Monday, January 14, 2019

Evaluating SQL Server System Resource Governor Workload Group "Maximum Memory Grant %" for Adjustment

I'm looking at a SQL Server system with 4 NUMA nodes, 18 cores on each NUMA node.  Total RAM: 2 TB.


We can easily verify that the SQL Server default workload group is the main CPU consumer on the server.





I like to trend active requests and parallel threads against CPU utilization.  On the systems I watch, when they are healthy there should be a fairly strong correlation between CPU and requests, or CPU and parallel threads, or both.  Hm. During this time, threads have a stronger correlation than requests.  That's not concerning by itself.  But with this many requests and this many parallel threads against 72 logical processors/schedulers (HT is not enabled), I want higher CPU utilization and a higher rate of work.





Either the work is poorly distributed (a less likely condition) or there is a wait type (or types) that can be identified as suppressing CPU utilization.


Perfmon captures some wait types, and I strike gold by looking at resource_semaphore waits. 




I don't like switching between area and line graphs for resource utilization, but the graph below is easiest to read with CPU as a line graph over stacked area graphs of memory grants (pending and outstanding).  The point of this graph is to show if, at every point in time, the pending memory grants were converted to outstanding (so that the query was executing rather than waiting) there would be enough CPU to allow the queries to run.  When I intervene on a system for scalability or performance, I hope not just to replace one wait type with another 😎.  If, for example, CPU was near 100% utilized while there were pending memory grants, I'd expect simply to replace resource_semaphore waits with SOS_scheduler waits.  But, that's not the case here.



So I have in mind to lower the "Maximum Memory Grant %" for the relevant workload group.  On this system, the default workload group is still using 25%.

The graph below has reserved memory in dark blue layered in front of granted memory in lighter blue.  (There really is only one active user workload group on this system - default.  If there were additional workload groups and/or additional resource pools this type of analysis is still possible but information from DMVs would be necessary to augment perfmon.) So the exposed light blue on the top is the amount of used granted query memory.  Its just a fraction of the granted memory and sometimes a quite small fraction at that.  By reducing the maximum memory grant percentage, there will be a better fit between granted and used query memory (eg I expect reserved memory to be lower zs well as granted memory at the same query concurrency.) 

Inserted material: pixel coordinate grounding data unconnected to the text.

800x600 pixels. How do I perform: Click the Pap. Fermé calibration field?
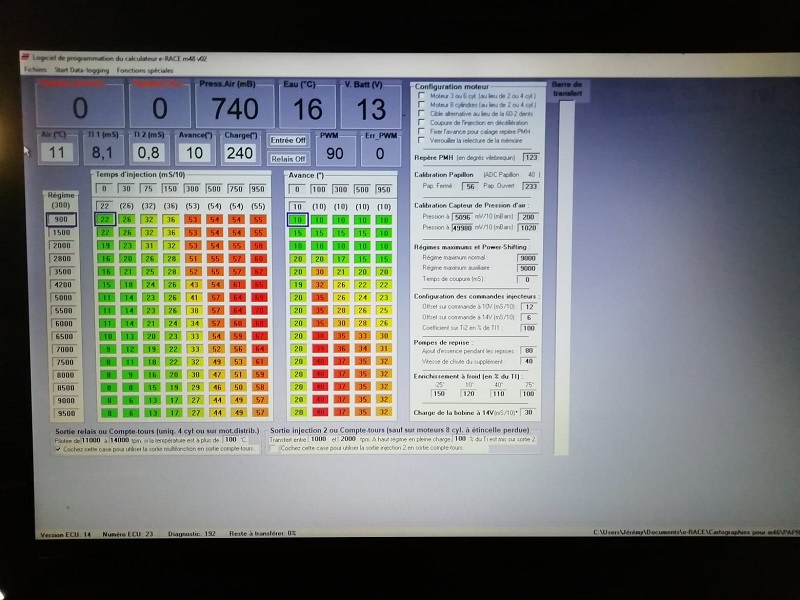pyautogui.click(x=470, y=186)
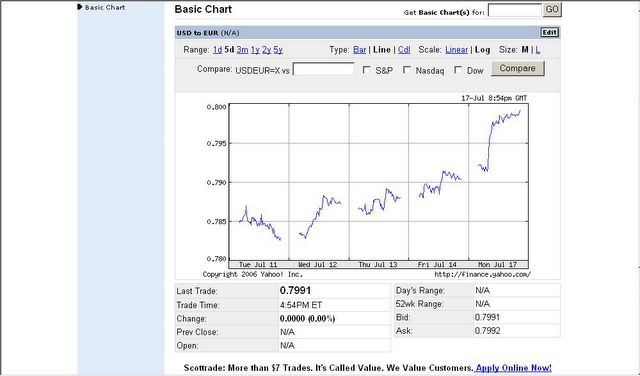
Task: Click the Edit button in the header
Action: pos(549,33)
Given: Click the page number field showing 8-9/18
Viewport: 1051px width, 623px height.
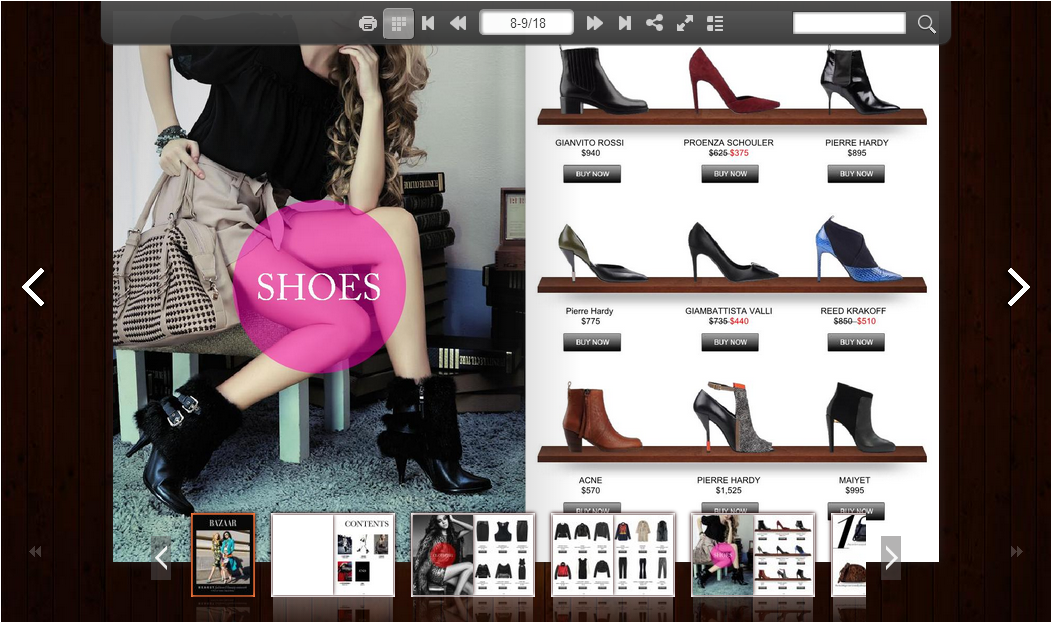Looking at the screenshot, I should point(526,22).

But there are lots of queries running on the system.  Some of them are probably already spilling to tempdb.  Those queries will spill more by lowering the max memory grant percent.  And some queries that weren't spilling before but were close will start spilling into tempdb.

Let's look at how much tempdb was already in use.  Perfmon has counters for the data file size in tempdb, and the amount of tempdb used.  In the graph below the used tempdb is in light blue layered in front of the dark blue size of tempdb files.  So the exposed dark blue at the top is the used tempdb.




Let's do the subtraction for used query memory, and used tempdb.  And stack them on top of each other.  The upper border is the upper limit for sort/hash activity on the system at any given time.  (Upper limit because "used tempdb" also includes temp tables, version store, etc).

Assuming that all of the queries from 10:00 am to 6:00 pm ran with the same plans but with maximum memory grant percent at 6% rather than 25%, none of their sort/hash needs would change.  Assuming the pace of every query remained the same, eliminating only resource_semaphore wait time (that's not realistic but work with me here 😇) the total area under the upper border would stay constant.  Like moving tetris blocks around.  The share of tempdb is likely to increase vs used query memory.  But it looks like bringing the maximum query memory grant percent down from 25% to 6% is going to be a win for this workload.  After the change, I recommend doing the same type of analysis to make sure the behavior is as expected.